The Spectacular Now, the latest movie from director James Ponsoldt is the most unsuspecting movie I have come across in a long time. It's a heart wrenching story of a young high school senior coming to grips with pending adulthood and a missing father figure. He does this by being the life of the party, and drinking to drown his pain. I was under a completely different impression about this movie from the trailer, The Spectacular Now is a far deeper and more profound film than I thought it was going to be, because of that I give it three buckets of Killer Korn.
I'm all about directors when it comes to movies, much the same way I am all about producers when it comes to music. A talented director can take a crappy script and spin it into gold, and a bad director can take a really great script and turn it into garbage. I didn't know which James Ponsoldt was because I had never seen one of his films. The Spectacular Now is just his third feature length film so I really had nothing to go on, nothing but the trailer. The trailer had me convinced that this movie was cut from the same charming cloth as was the Cameron Crowe classic Say Anything starring a very young John Cusack. Both main characters are high school seniors with really no direction or plan for the future. The only difference between the movies I felt was where Lloyd Dobler was the quiet, somewhat reserved man child trying to find a way to spend more time with Diane Court, Miles Teller's Sutter Keely is the complete opposite.
Sutter Keely appears to be a fearless, devil may care, life of the party kind of guy. He has a little job in a local haberdashery, he has a car, and he had a cool girlfriend. His girlfriend Cassidy, played by Brie Larson felt that she wasn't going to live up to her potential with Sutter in her life, so she went for the upgrade. Sutter is doing his best to pretend that the break-up isn't really bothering him and decides to get wasted. The next morning he's found on a strangers front lawn by Aimee, played by Shailene Woodley. Aimee knows all about Sutter, he's her Diane Court, he's the cool kid who's one of the most popular in school. Aimee meanwhile is Sutter's Lloyd Dobler, a shy misfit but incredibly charming and ridiculously cute. They develop a bond due to Aimee tutoring Sutter in geometry and the two eventually fall for each other.
Sutter has a bad relationship with his mother Sara, played by Jennifer Jason Leigh and an indifferent one with his sister Holly, played by Mary Elizabeth Winstead. Sutter is looking for a father figure, even going as far to ask his boss to adopt him since he believes his mother kicked his father Tommy, played by Kyle Chandler out of the house for some reason. Sara won't give Sutter any contact information that would allow him to see his dad, but his sister does. That's when the movie takes on a deeper and more profound tone. It's when you think Sutter may finally wake up and get his act together. Not only does he not, but the movie takes an ever darker more tragic turn.

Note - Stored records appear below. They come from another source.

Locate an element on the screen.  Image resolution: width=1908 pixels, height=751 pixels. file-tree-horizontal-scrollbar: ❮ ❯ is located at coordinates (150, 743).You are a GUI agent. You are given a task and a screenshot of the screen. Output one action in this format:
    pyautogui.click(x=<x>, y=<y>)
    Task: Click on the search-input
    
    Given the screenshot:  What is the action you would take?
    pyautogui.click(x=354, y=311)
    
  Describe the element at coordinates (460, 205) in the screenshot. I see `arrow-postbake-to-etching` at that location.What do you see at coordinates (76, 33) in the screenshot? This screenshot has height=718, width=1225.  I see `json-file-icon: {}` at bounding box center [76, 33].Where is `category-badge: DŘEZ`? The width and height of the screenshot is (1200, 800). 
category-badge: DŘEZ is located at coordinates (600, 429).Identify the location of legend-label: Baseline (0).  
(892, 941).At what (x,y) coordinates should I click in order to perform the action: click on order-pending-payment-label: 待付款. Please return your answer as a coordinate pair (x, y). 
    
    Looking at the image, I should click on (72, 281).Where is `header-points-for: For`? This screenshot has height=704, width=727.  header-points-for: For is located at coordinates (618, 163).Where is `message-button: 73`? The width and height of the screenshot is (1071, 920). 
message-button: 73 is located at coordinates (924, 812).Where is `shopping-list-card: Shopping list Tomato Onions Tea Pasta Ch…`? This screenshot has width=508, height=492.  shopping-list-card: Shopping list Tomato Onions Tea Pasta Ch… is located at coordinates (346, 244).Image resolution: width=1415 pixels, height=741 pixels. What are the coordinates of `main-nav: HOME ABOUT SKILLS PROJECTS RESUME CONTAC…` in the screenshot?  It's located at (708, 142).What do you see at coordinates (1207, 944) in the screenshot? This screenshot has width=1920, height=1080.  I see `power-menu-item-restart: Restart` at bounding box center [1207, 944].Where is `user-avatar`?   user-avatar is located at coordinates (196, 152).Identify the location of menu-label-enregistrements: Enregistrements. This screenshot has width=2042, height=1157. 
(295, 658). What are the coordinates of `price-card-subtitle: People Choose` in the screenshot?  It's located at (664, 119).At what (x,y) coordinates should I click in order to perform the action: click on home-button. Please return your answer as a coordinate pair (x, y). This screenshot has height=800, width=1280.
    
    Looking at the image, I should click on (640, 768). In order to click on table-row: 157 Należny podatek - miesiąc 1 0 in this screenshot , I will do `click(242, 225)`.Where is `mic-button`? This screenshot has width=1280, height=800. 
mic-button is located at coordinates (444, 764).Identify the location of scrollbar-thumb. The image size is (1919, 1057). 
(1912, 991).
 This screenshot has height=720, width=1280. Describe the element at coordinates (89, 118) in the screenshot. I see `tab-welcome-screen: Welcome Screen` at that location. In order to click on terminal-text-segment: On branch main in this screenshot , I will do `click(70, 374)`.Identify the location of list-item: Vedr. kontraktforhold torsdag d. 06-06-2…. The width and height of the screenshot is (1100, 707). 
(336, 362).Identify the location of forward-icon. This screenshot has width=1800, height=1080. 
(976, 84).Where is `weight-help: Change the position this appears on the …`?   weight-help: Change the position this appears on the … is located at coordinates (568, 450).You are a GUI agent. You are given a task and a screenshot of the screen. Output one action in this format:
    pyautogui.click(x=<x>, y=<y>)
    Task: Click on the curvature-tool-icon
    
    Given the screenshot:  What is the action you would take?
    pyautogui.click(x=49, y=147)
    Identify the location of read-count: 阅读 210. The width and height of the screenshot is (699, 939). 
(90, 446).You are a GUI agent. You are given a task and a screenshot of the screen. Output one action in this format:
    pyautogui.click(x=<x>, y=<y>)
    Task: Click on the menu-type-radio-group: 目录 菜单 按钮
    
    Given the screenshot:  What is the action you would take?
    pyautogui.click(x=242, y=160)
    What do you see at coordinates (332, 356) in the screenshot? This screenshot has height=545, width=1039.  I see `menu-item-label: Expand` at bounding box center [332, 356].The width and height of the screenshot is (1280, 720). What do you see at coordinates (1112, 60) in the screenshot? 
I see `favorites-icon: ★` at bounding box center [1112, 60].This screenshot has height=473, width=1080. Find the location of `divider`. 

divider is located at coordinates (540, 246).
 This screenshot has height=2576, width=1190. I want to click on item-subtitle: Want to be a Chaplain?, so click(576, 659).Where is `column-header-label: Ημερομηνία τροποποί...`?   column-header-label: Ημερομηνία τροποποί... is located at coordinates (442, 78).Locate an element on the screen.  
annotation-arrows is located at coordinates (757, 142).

The Spectacular Now morphs into a Good Will Hunting type of feel towards the end, which if at any time you can emulate Good Will Hunting I say do it. The endings are eerily similar in that regard so if you recall Hunting's end then you have a pretty good idea where this movie will take you. Cinematographer Jess Hall captures this gut punch of a film brilliantly at times, and at others not so much. There are a few moments of confusion but overall it was a job well done. The score by Rob Simonsen however is absolutely perfect. It's easy and sparse, and it hits all the right tones of light and dark. Usually in movies like these, you have the urge to want to grab the kid and smack some sense into him, not here. Sutter is the kind of kid you want to hug and let him know that it will be okay, and the most you can hope for is that he'll believe you. See The Spectacular Now and I'll see you in the theater.